Determine all values of \(p\) for which the improper integral converges. $$ \int_{1}^{\infty} \frac{1}{x^{p}} d x $$

Short answer

The improper integral \(\int_{1}^{\infty} \frac{1}{x^{p}} dx\) converges for \(p>1\) and diverges for \(p\leq1\).

Step-by-step solution

Set up the Integral

The first step is to set up the integral:\[\int_{1}^{\infty} \frac{1}{x^{p}} d x \]. Next this needs to be rewritten as a limit since it's an improper integral:\[\lim_{b\to\infty}\int_{1}^{b} \frac{1}{x^{p}} dx \]

Perform the Integral

Now we need integrate. The integral of \(1/x^p\) regarding dx from 1 to b is: \[\lim_{b\to\infty}\left[\frac{1} {1-p}x^{1-p}\right]_1^b\],which simplifies to : \[\lim_{b\to\infty} \frac{b^{1-p}}{1-p} - \frac{1}{1-p} \]

Evaluate the Limit

To determine the convergence, we need to calculate the limit of this expression as \(b\) approaches infinity.

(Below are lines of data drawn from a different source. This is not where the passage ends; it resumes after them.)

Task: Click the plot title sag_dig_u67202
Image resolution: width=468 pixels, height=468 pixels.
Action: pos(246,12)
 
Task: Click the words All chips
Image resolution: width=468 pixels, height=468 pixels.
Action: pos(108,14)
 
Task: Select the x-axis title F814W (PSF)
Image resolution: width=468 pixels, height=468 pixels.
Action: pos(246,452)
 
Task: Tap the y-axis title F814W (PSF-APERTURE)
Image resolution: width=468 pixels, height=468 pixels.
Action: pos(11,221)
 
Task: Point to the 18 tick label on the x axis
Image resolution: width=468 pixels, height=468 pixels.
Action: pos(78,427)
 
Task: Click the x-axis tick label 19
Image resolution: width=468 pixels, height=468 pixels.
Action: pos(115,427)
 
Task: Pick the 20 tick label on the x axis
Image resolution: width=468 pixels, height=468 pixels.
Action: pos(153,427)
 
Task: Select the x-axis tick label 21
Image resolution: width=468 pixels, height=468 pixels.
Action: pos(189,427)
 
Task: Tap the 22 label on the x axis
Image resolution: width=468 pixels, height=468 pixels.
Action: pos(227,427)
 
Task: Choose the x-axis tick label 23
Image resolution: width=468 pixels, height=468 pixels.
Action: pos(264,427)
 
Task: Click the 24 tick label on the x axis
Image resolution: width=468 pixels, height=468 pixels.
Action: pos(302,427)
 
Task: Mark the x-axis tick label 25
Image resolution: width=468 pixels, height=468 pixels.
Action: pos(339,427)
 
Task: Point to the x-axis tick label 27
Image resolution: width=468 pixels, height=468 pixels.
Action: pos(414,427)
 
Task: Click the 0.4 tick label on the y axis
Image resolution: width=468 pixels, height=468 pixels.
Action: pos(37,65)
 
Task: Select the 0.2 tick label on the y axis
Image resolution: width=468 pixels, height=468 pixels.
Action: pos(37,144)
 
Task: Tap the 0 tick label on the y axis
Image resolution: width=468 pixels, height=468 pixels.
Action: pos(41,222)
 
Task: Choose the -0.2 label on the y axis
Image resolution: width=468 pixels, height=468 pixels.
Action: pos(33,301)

This value is influenced by the exponent of \(b\), which is \(1-p\). If \(1-p > 0\), the term \(b^{1-p}\) will diverge (go to infinity), and if \(1-p < 0\), the term will go to zero. If \(1-p = 0\) (which occurs when \(p=1\)), the term is a constant, and the integral has a particular form that must be handled separately. Thus, we divide the solution into two cases, \(p>1\) and \(p<1\) (excluding the case \(p=1\)). For p < 1, \[\lim_{b\to\infty} \frac{b^{1-p}}{1-p} - \frac{1}{1-p} = \infty\],and for p > 1, \[\lim_{b\to\infty} \frac{b^{1-p}}{1-p} - \frac{1}{1-p} = \frac{-1}{p-1}\]Which is a finite value.

Draw conclusion based on results

Based on the results in Step 3, it can be concluded that the integral \(\int_{1}^{\infty} \frac{1}{x^{p}} dx\) is convergent if \(p>1\) and divergent if \(p\leq 1\)